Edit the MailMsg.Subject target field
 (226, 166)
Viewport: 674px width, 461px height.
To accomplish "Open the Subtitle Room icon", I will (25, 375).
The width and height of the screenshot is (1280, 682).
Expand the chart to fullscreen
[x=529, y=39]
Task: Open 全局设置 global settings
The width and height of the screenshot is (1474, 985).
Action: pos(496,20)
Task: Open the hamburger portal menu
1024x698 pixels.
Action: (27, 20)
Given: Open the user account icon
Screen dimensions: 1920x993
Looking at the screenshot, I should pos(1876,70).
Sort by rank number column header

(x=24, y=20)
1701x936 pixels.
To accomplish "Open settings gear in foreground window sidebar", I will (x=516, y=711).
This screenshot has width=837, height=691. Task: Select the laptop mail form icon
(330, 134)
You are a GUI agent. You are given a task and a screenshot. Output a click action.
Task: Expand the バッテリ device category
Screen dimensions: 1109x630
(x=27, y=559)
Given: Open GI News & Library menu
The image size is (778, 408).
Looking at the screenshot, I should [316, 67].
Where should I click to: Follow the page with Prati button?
- - - - -
[EXERCISE]
Your answer should be the data above, retyped exactly.

[ANSWER TO THE EXERCISE]
Edit the MailMsg.Subject target field
 (226, 166)
Viewport: 674px width, 461px height.
To accomplish "Open the Subtitle Room icon", I will (25, 375).
The width and height of the screenshot is (1280, 682).
Expand the chart to fullscreen
[x=529, y=39]
Task: Open 全局设置 global settings
The width and height of the screenshot is (1474, 985).
Action: pos(496,20)
Task: Open the hamburger portal menu
1024x698 pixels.
Action: (27, 20)
Given: Open the user account icon
Screen dimensions: 1920x993
Looking at the screenshot, I should pos(1876,70).
Sort by rank number column header

(x=24, y=20)
1701x936 pixels.
To accomplish "Open settings gear in foreground window sidebar", I will (x=516, y=711).
This screenshot has width=837, height=691. Task: Select the laptop mail form icon
(330, 134)
You are a GUI agent. You are given a task and a screenshot. Output a click action.
Task: Expand the バッテリ device category
Screen dimensions: 1109x630
(x=27, y=559)
Given: Open GI News & Library menu
The image size is (778, 408).
Looking at the screenshot, I should [316, 67].
Where should I click to: Follow the page with Prati button?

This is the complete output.